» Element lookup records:

—————

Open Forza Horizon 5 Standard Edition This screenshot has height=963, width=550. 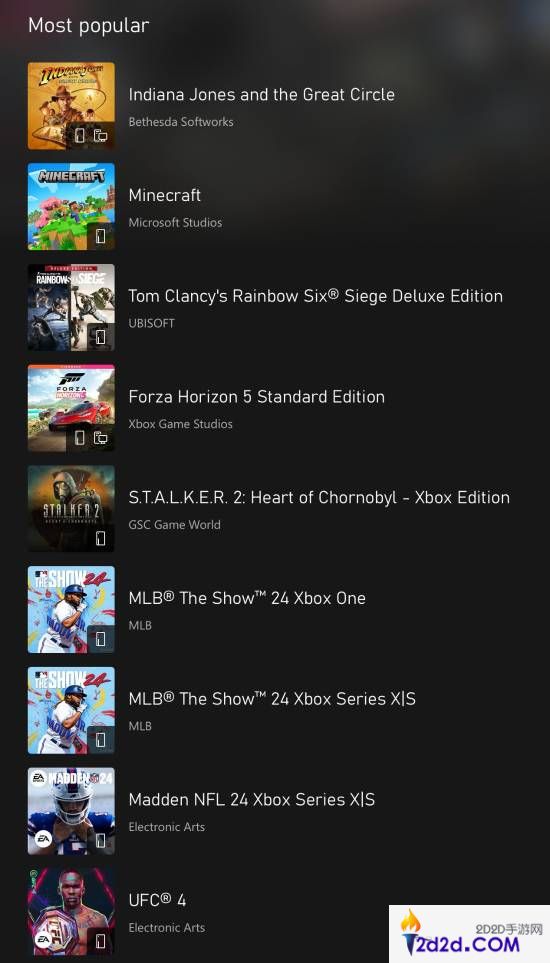click(x=257, y=397)
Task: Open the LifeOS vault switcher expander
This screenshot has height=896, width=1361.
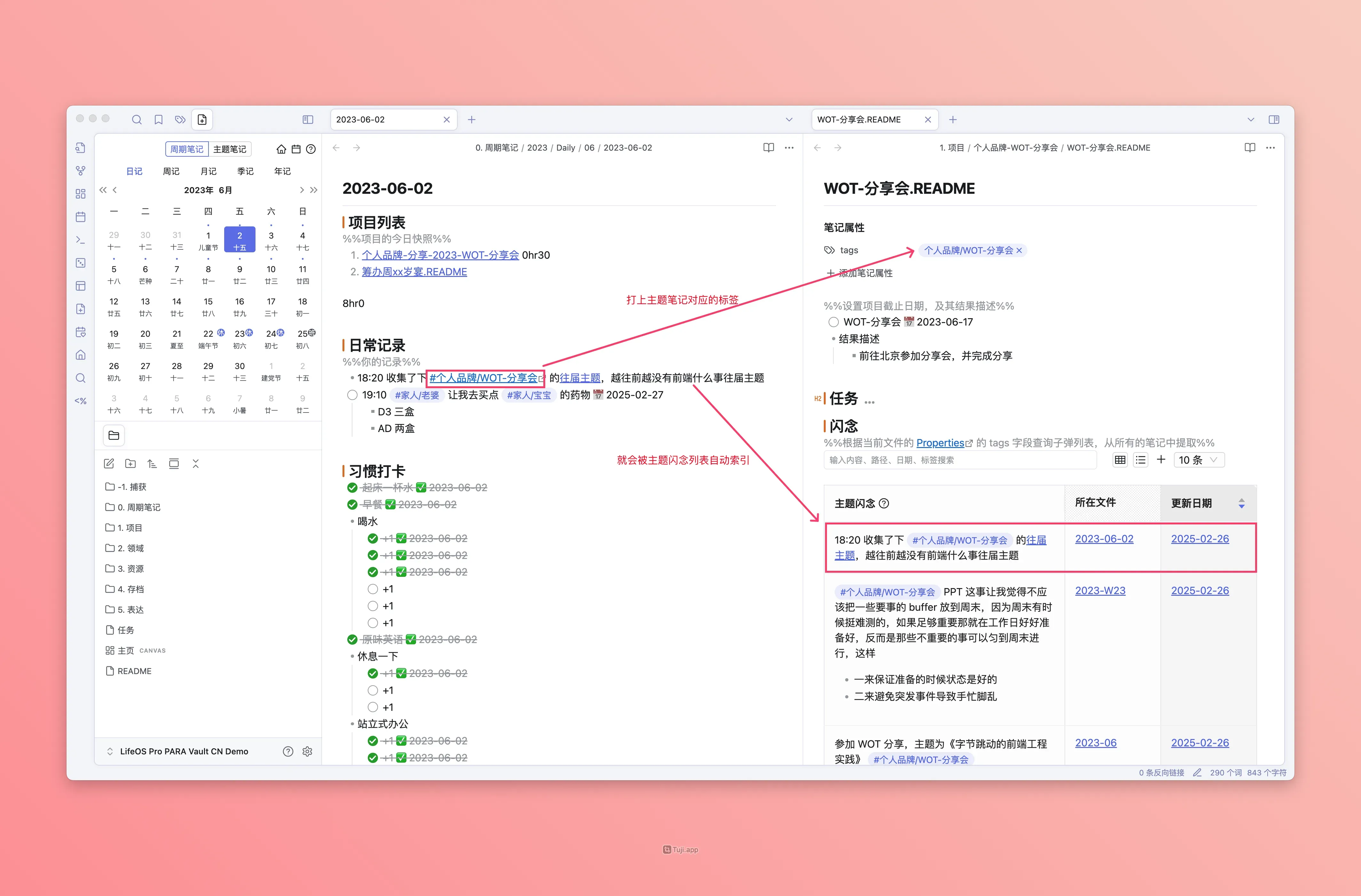Action: [110, 751]
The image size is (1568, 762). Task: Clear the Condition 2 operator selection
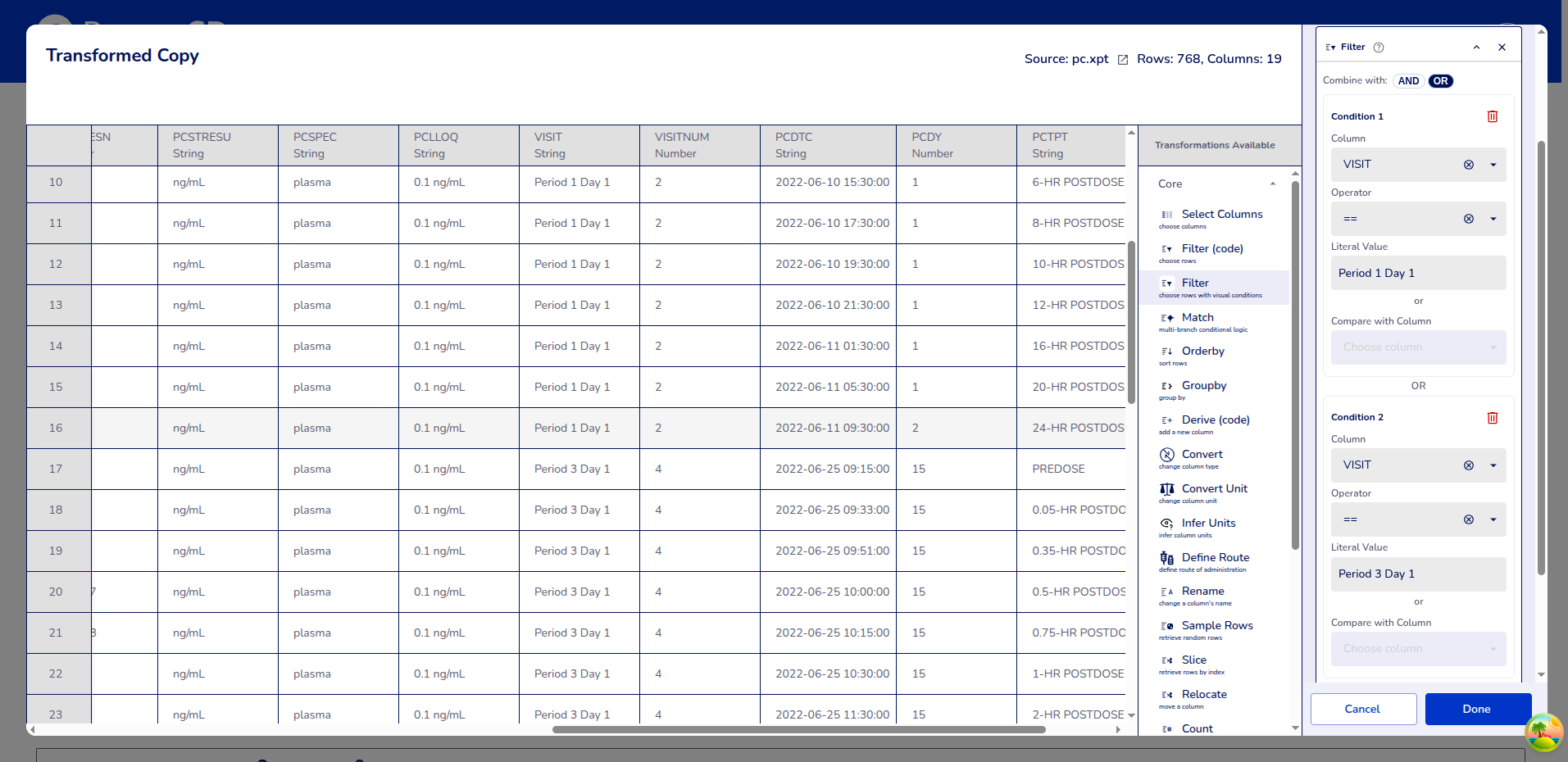1468,519
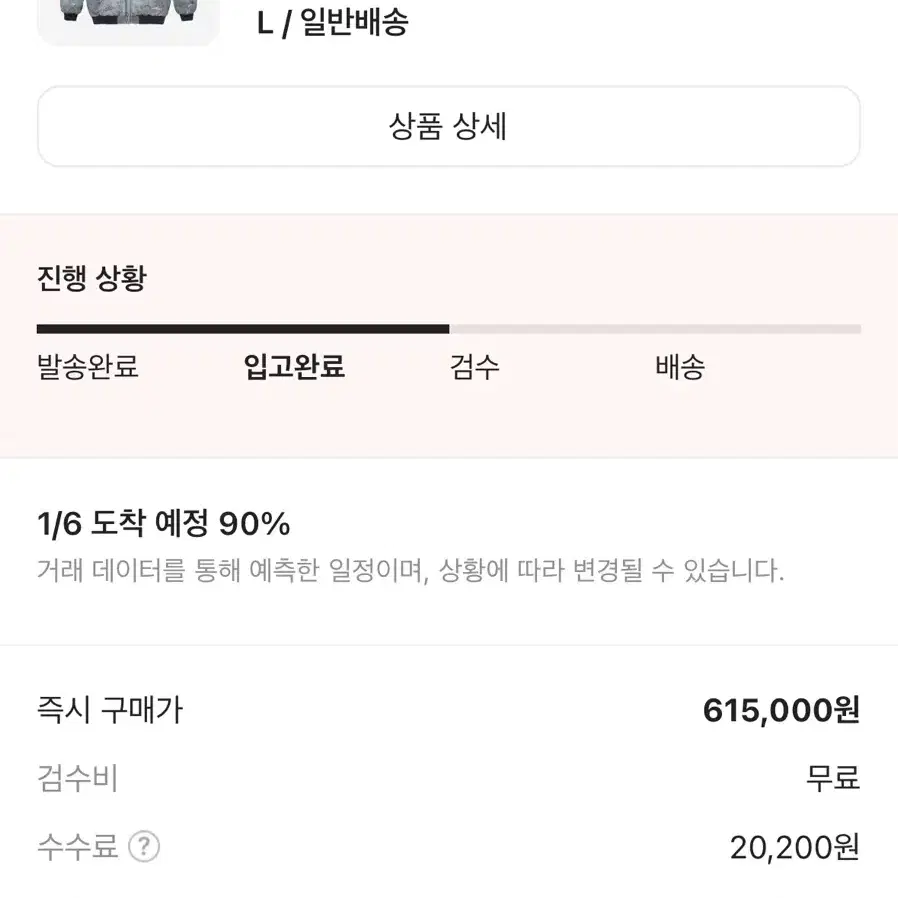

—————

» Direction: Which lines in the records above contain the word "Task"? Find them and copy each one in full.

» Exercise output:
Task: Open the LifeOS vault switcher expander
The image size is (1568, 762). Task: Clear the Condition 2 operator selection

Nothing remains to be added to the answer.